State-owned enterprises and major research institutions remain dominant in AI-related procurement. Eleven of the fifteen top suppliers are either state-owned or affiliated with the defense sector, including CETC, CASC, NORINCO, the “Seven Sons of National Defense,” and affiliates of the Chinese Academy of Sciences. The AI Plus initiative seeks to embed AI across China’s economy and society, making it a foundational element of both civilian and military development.
Introduced in a 2024 government work report and incorporated into the Central Committee’s recommendations for the 15th Five-Year Plan (2026–2030), AI Plus has become a primary driver of PLA modernization. Chinese universities have established hundreds of MCF platforms and national defense laboratories to meet PLA needs in deep learning, machine vision, robotics, and other advanced fields.
The AI Plus framework incorporates military requirements into research and development across six areas: science and technology, industrial development, consumption, public welfare, governance capacity, and global cooperation. This approach produces “born dual-use” technologies designed to serve both civilian and military purposes from inception. Increasingly, civilian companies and universities are contributing to China’s AI-powered military capabilities. For example, Alibaba’s Zhenwu chip and Baidu’s Kunlun P800 bolster both commercial AI applications and military intelligence processing. State-owned Norinco recently unveiled the P60 military vehicle, capable of autonomous combat-support operations powered by DeepSeek.
Researchers at Xi’an Technological University report that their DeepSeek system can analyze 10,000 battlefield scenarios in just 48 seconds—a process that would take human planners about two days.
Under President Xi Jinping’s “strategic endurance” directive, AI Plus and the expanded fusion framework are creating a system where civilian innovation automatically strengthens military power. The 15th Five-Year Plan (2026–2030) is expected to formalize this doctrine, signaling that national security, rather than pure economic growth, is now the organizing principle of Chinese economic planning.
Beijing aims for sustainable four to five percent GDP growth while concentrating state resources in high-tech sectors such as semiconductors, AI, aerospace, and energy, all critical to building a dominant military. To support this shift, China is creating a two-tier planned economy: high-tech sectors receive maximum state support for long-term resilience, while other sectors are maintained at stable levels to prevent economic stagnation and social unrest. China’s rare earth export controls illustrate how resource policy supports its Military-Civil Fusion strategy. In October 2025, restrictions on materials used in U.S. aircraft, missiles, radar, and AI semiconductors highlighted Beijing’s ability to leverage its dominance in mining and processing for strategic advantage.

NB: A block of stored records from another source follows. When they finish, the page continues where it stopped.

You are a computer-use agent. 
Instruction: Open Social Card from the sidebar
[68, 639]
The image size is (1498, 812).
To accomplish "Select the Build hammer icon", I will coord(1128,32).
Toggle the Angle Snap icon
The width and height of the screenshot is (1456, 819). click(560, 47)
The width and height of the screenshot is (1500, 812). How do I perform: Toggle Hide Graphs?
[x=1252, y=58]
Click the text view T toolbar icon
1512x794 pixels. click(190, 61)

China’s approach resembles the Soviet Union’s historical effort to mobilize society for military competition with the United States, but with key differences. Rather than relying on an inefficient command economy, AI Plus fosters a “total war economy” that maintains competitive innovation through market mechanisms while ensuring military applications. Where the Soviet military-industrial complex often produced technological dead-ends, China’s system allows advances in facial recognition, autonomous vehicles, and language processing to simultaneously benefit e-commerce and electronic warfare.
By integrating civilian and military innovation, Beijing addresses the challenge that defeated the USSR: sustaining prolonged military competition without undermining economic efficiency and innovation. Xi Jinping is betting that China can outpace the United States by rapidly building military capabilities while maintaining just enough growth to prevent economic collapse.
However, authoritarian systems like China’s often lack the flexibility, creativity, and adaptability needed for cultivating the next generation of military leaders and innovative weapons design. AI and autonomous technologies introduce a new paradigm where creative problem-solving and risk-taking may outweigh traditional military experience.
As a counterstrategy, the United States and its partners could disrupt PLA AI systems by injecting false indicators into open-source intelligence or planting misleading data in cyber environments, potentially skewing machine-learning assessments.
To maintain its technological edge over the Chinese Communist Party, the United States must evaluate China’s entire technology ecosystem—not just its defense companies—because civilian AI, quantum research, and commercial chip development are tightly integrated with military modernization.